Speech acoustic indices for differential diagnosis between Parkinson's disease, multiple system atrophy and progressive supranuclear palsy

Abstract

While speech disorder represents an early and prominent clinical feature of atypical parkinsonian syndromes such as multiple system atrophy (MSA) and progressive supranuclear palsy (PSP), little is known about the sensitivity of speech assessment as a potential diagnostic tool. Speech samples were acquired from 215 subjects, including 25 MSA, 20 PSP, 20 Parkinson's disease participants, and 150 healthy controls. The accurate differential diagnosis of dysarthria subtypes was based on the quantitative acoustic analysis of 26 speech dimensions related to phonation, articulation, prosody, and timing. A semi-supervised weighting-based approach was then applied to find the best feature combinations for separation between PSP and MSA. Dysarthria was perceptible in all PSP and MSA patients and consisted of a combination of hypokinetic, spastic, and ataxic components. Speech features related to respiratory dysfunction, imprecise consonants, monopitch, slow speaking rate, and subharmonics contributed to worse performance in PSP than MSA, whereas phonatory instability, timing abnormalities, and articulatory decay were more distinctive for MSA compared to PSP. The combination of distinct speech patterns via objective acoustic evaluation was able to discriminate between PSP and MSA with very high accuracy of up to 89% as well as between PSP/MSA and PD with up to 87%. Dysarthria severity in MSA/PSP was related to overall disease severity. Speech disorders reflect the differing underlying pathophysiology of tauopathy in PSP and α-synucleinopathy in MSA. Vocal assessment may provide a low-cost alternative screening method to existing subjective clinical assessment and imaging diagnostic approaches.

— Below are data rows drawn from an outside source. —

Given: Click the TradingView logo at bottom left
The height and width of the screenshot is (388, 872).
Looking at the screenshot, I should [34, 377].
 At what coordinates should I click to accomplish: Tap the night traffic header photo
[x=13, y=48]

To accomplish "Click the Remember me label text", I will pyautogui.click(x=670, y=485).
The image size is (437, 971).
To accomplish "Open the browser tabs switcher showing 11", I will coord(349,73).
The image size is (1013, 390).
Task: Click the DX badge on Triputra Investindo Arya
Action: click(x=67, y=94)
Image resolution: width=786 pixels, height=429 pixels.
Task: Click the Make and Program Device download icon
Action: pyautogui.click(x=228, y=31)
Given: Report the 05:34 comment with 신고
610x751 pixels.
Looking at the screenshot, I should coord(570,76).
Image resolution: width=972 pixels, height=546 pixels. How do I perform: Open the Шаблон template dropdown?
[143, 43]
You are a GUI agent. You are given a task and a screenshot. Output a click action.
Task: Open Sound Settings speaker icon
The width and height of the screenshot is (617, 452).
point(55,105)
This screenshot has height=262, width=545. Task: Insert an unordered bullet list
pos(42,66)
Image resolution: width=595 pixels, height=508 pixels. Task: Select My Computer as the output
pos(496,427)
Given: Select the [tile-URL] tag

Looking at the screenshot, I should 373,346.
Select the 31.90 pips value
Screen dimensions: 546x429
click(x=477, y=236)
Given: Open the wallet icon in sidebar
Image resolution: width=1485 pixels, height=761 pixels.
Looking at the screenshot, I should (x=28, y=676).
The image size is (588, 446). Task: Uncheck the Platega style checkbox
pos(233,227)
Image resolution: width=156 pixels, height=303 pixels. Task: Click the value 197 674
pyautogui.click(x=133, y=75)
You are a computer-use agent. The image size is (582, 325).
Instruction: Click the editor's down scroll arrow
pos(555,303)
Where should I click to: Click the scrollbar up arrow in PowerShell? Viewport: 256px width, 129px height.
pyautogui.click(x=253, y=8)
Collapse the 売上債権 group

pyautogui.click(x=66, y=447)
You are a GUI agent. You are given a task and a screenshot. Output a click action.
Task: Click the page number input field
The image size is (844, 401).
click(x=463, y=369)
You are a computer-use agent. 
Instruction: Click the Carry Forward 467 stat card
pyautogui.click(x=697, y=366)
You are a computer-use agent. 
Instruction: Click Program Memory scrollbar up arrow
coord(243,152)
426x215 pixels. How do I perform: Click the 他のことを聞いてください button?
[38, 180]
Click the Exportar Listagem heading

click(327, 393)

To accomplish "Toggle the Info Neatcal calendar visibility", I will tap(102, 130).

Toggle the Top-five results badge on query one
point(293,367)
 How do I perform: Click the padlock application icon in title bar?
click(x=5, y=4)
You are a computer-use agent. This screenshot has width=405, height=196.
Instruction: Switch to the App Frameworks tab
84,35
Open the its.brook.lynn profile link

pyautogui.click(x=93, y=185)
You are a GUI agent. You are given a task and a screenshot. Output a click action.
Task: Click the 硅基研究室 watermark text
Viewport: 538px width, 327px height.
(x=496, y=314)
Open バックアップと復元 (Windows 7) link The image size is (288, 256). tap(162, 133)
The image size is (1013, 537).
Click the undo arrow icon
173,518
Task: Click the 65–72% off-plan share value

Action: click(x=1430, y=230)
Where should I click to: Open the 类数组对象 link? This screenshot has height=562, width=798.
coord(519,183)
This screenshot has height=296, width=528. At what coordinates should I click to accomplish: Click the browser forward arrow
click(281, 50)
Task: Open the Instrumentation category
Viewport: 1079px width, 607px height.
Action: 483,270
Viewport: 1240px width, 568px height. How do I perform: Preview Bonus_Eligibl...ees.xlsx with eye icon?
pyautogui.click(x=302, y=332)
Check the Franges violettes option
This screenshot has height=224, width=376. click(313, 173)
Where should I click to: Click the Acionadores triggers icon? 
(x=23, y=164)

Fig. 1. Scheme chart depicting the methodology and major findings.

PC hypothesized perceptual correlates, AF acoustic features, WF weighting factor, RLR relative loudness of respiration, PIR pause intervals per respiration, RSR rate of speech respiration, DUS duration of stop consonants, stdF0 standard deviation of fundamental frequency, RFA resonant frequency attenuation, stdPSD standard deviation of the power spectral density, GVI gaping in-between voiced intervals, stdF0a pitch fluctuations, EST entropy of speech timing, RST rate of speech timing, AST acceleration of speech timing, VD vowel duration, DDKI diadochokinetic instability, NSR net speech rate, DDKR diadochokinetic rate, PSI proportion of sub-harmonic intervals, PSP progressive supranuclear palsy, MSA multiple system atrophy.

Fig. 2. Boxpolts of the distribution across groups of subsystem features.

a F_resp = respiration feature; b F_phon = phonation feature; c F_art = articulation feature; d F_pros = prosodic feature; e F_time = timing feature. HC healthy controls, PD Parkinson’s disease, MSA multiple system atrophy, PSP progressive supranuclear palsy. Statistically significant differences between groups: *p < 0.05, **p < 0.01, ***p < 0.001.

Fig. 3. Boxpolts of the distribution across groups of subsystem and dysarthria type indices.

a SSI₁ = first subsystem index; b SSI₂ = second subsystem index; c DTI₁ = first dysarthria type index; d DTI₂ = second dysarthria type index. HC healthy controls, PD Parkinson’s disease, MSA multiple system atrophy, PSP progressive supranuclear palsy. Statistically significant differences between groups: *p < 0.05, **p < 0.01, ***p < 0.001.

Fig. 4. Two-dimensional projection of all subjects over the indices.

a Using the subsystem indices SSI₁ and SSI₂, b using the dysarthria type indices DTI₁ and DTI₂. The black line is the logistic regression boundary for the classification between PSP and MSA using all data.